Résultat : elles commencent par maigrir, les réserves des ventres et poitrine disparaissent, chaque pas sur les sols de béton se fait douloureux du fait de la disparition des petits coussins de graisse sur leurs sabots.

Courte vie

Les chiffres sont dramatiques. Vaches de compétition, elles atteignent tout juste les 5 ans d’âge. Une espérance de vie qui s’est réduite du quart en l’espace de quelques dizaines d’années.

L’éleveur, rencontré par Stern, se montre plus précautionneux avec l’alimentation de ses bêtes, notamment dans le choix du fourrage. « Mes vaches sont plus saines, mais le niveau de production n’est plus optimum », remarque-t-il.

Famille au complet

À 20 centimes du litre, cela couvre à peine le coût du fourrage, sans parler des frais vétérinaires, salaires de son personnel ni de l’entretien des équipements.

Il s’en sort parce qu’il produit son propre fourrage, dispose d’une importante installation de biogas qui lui rapporte de l’argent et qu’il n’a pas de gros crédits à rembourser.

Enfin, à l’image d’autres producteurs ici et ailleurs, parce que toute sa famille met la main à la pâte, sa femme comme ses 2 fils.

Colère

Ces 20 centimes irritent les producteurs allemands autant que français. Depuis la fin des quotas, le problème est européen, les manifestations de ras-le-bol, voire de colère se multiplient, y compris contre la ferme de 1000 vaches dans la Somme, la seule en France.

+++++

» Consignes:
1. Pour chacune des affirmations suivantes, indiquez si elle concorde avec l'extrait sur les vaches laitières et citez les mots décisifs du texte. (a) Les vaches de compétition atteignent tout juste l'âge de 5 ans. (b) Les deux fils de l'éleveur ne participent pas au travail de la ferme. (c) La ferme de 1000 vaches dans la Somme est l'une de plusieurs exploitations de cette taille en France.
2. Prolongez l'extrait sur les vaches laitières à la suite de sa dernière phrase.

» Matériel recueilli:
+++++

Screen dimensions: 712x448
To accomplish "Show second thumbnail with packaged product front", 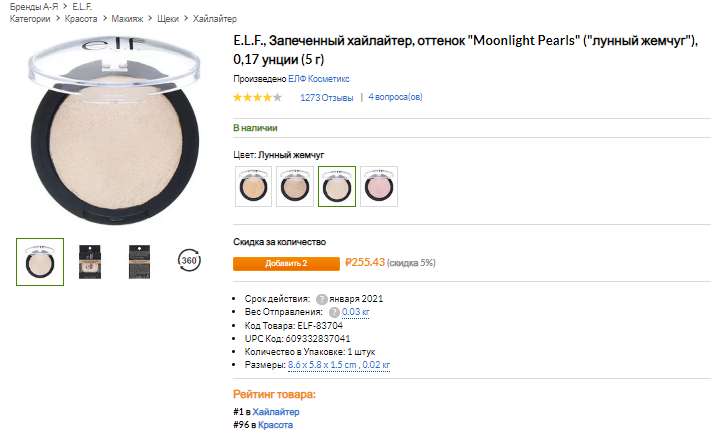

+++++

» Réponses dans l'ordre:
1.
(a) Oui : « Vaches de compétition, elles atteignent tout juste les 5 ans d’âge. »
(b) Non : « toute sa famille met la main à la pâte, sa femme comme ses 2 fils. »
(c) Non : « la ferme de 1000 vaches dans la Somme, la seule en France. »

2.
Certains (normands) se sont récemment enchainés aux grilles de la laiterie Lactalis, un des plus gros groupes mondiaux dans le secteur, accusé de les payer au prix le plus bas possible…

Sous un même toit

La vache est l’un des animaux associé depuis des lustres à notre vie quotidienne. Elle a immortalisé nos campagnes, ouvert des territoires de montagne, échappant aux cultures agricoles de plaine.

Elle a nourri la matière de tant de films (ou de tableaux) célèbres. Il n’y a pas si longtemps, hommes et vaches partageaient encore le même toit dans la ferme, vivaient et dormaient côte à côte.

Sans oublier que son lait nous a fait grandir.

Toujours plus

À quoi se voit-elle réduite aujourd’hui, sinon à un “machine” enfermée dans ses boxes et réglée à fournir toujours plus en volume, en cadences et au meilleur coût.

Pour des éleveurs qui n’y retrouvent plus leur compte, et parfois ne se soucient guère de la maltraitance infligée à leur cheptel, pour des industriels qui rognent les marges en visant les supermarchés.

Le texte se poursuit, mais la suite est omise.